The other important cornerstone of Quarantine Dream is all the women she worked with from writing to recording to the visuals. The 10-song statement was produced mixed and engineered by Sarah MacDougall (who plays on it too), mastered by Elisa Pangsaeng, and includes co-writes with Kinnie Starr and Hill Kourkoutis (“Free”) and Madison Violet’s Brenley MacEachern and Lisa MacIsaac (“End of Time”), guest vocals by Kinnie and Madison Violet, and piano by Kathryn Calder of The New Pornographers (“Morning Glory” and “Lose Me”).

The only males on the project are Chris Wong (bass, keys, electric guitar), string player and arranger Davide Rossi (Coldplay, The Verve, Alicia Keys, Ed Sheeran), and Wintersleep drummer Loel Campbell, who all make appearances on a few songs.

“Don’t get me wrong, I love men,” says Andrea, “but I made the decision you need to be the change. The music industry is a man’s world; there aren’t hundreds of women coming out of the woodwork because we haven’t been given the opportunities. I have worked with really good men, but this is an opportunity to start the shift. It has to start with us women hiring women.”

It’s not surprising Andrea feels this way. Born in Toronto to Italian immigrants, she comes from a close famiglia with strong female role models, her mom (who beat cancer twice) and Nonnas who celebrated and encouraged hard work, strength, and perseverance. The triple-threat began her journey into the arts as a dancer and actor, until she ventured into music in 2008 with the release of her album, Thank You For The Ride, which she supported with close to 200 shows across Canada.

Her 2011 follow-up, The Shadows and the Cracks led to her first Canadian Folk Music Awards nomination. Andrea then partnered with her friend Cindy Doire to form Scarlett Jane and spent the next five years touring behind two folk albums for distributor Warner Music Canada, 2012’s Stranger and 2015’s eponymously-titled offering. Stranger earned them two more CFMA nominations.

Provided data –
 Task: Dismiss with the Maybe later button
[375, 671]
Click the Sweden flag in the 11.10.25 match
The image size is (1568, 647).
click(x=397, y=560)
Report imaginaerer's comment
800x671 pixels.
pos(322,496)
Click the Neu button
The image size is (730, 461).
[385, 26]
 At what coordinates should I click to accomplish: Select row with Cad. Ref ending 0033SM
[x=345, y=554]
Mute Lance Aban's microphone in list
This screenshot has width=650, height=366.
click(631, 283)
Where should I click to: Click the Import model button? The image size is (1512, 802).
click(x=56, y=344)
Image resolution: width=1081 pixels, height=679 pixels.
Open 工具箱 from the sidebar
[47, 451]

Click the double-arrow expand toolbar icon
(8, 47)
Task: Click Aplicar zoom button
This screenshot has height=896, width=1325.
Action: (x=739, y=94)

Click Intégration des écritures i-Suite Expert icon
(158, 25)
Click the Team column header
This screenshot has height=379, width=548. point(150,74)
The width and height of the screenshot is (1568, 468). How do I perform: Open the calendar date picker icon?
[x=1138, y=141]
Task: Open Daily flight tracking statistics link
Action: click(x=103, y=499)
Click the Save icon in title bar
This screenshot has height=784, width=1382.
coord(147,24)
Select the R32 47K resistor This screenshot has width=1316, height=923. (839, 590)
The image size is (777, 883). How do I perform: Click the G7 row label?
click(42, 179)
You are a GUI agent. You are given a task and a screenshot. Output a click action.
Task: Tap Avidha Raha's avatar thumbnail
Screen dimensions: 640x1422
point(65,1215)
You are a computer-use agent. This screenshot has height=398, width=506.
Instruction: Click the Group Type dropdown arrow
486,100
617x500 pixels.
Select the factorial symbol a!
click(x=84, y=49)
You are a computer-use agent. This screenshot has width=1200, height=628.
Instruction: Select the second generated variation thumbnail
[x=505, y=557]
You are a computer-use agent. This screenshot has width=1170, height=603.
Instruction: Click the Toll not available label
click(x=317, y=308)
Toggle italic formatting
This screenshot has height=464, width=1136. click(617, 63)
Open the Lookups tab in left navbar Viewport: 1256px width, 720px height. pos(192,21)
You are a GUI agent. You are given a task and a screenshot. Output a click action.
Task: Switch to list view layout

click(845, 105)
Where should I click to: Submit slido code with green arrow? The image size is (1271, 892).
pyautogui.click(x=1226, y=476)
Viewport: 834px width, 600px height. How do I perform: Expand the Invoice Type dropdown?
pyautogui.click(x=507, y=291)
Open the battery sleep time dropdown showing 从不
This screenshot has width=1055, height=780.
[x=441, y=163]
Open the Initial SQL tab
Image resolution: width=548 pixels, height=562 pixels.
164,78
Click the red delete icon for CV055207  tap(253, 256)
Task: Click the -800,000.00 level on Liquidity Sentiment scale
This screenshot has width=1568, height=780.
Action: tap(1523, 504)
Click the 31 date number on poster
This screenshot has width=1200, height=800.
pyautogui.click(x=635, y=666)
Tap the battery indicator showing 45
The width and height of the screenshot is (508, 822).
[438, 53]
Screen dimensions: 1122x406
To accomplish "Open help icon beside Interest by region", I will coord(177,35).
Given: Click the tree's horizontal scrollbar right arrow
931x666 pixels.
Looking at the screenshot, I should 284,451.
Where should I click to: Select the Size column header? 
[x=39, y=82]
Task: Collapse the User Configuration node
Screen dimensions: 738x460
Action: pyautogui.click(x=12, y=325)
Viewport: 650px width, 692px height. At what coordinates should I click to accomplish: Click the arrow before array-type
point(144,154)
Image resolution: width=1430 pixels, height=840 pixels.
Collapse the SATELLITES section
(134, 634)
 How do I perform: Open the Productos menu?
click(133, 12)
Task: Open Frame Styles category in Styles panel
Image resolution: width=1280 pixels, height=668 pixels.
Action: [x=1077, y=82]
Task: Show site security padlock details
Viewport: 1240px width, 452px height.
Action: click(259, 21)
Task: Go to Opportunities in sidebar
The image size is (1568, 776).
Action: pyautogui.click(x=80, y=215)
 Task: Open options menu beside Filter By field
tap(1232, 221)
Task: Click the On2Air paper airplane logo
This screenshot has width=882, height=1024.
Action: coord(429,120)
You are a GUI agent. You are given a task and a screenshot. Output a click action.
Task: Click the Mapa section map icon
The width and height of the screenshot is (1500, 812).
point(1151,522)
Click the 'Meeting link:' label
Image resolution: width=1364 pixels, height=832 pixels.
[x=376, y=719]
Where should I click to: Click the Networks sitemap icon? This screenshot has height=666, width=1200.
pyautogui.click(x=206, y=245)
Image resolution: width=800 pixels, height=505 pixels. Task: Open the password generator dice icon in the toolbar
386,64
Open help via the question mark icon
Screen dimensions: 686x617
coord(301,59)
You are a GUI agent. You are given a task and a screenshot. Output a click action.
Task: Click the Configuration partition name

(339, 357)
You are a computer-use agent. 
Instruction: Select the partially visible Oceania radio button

Exercise instructions –
A – In the Quarantine Dream passage, who mastered the album?
B – Rewrite the Quarantine Dream passage from the words "Her 2011 follow-up, The" and stop after "more CFMA nominations.", swapping "touring" for "on the road".
The lines after the passage play no part in what follows.

Solutions to the exercise –
A – Elisa Pangsaeng

B –
Her 2011 follow-up, The Shadows and the Cracks led to her first Canadian Folk Music Awards nomination. Andrea then partnered with her friend Cindy Doire to form Scarlett Jane and spent the next five years on the road behind two folk albums for distributor Warner Music Canada, 2012’s Stranger and 2015’s eponymously-titled offering. Stranger earned them two more CFMA nominations.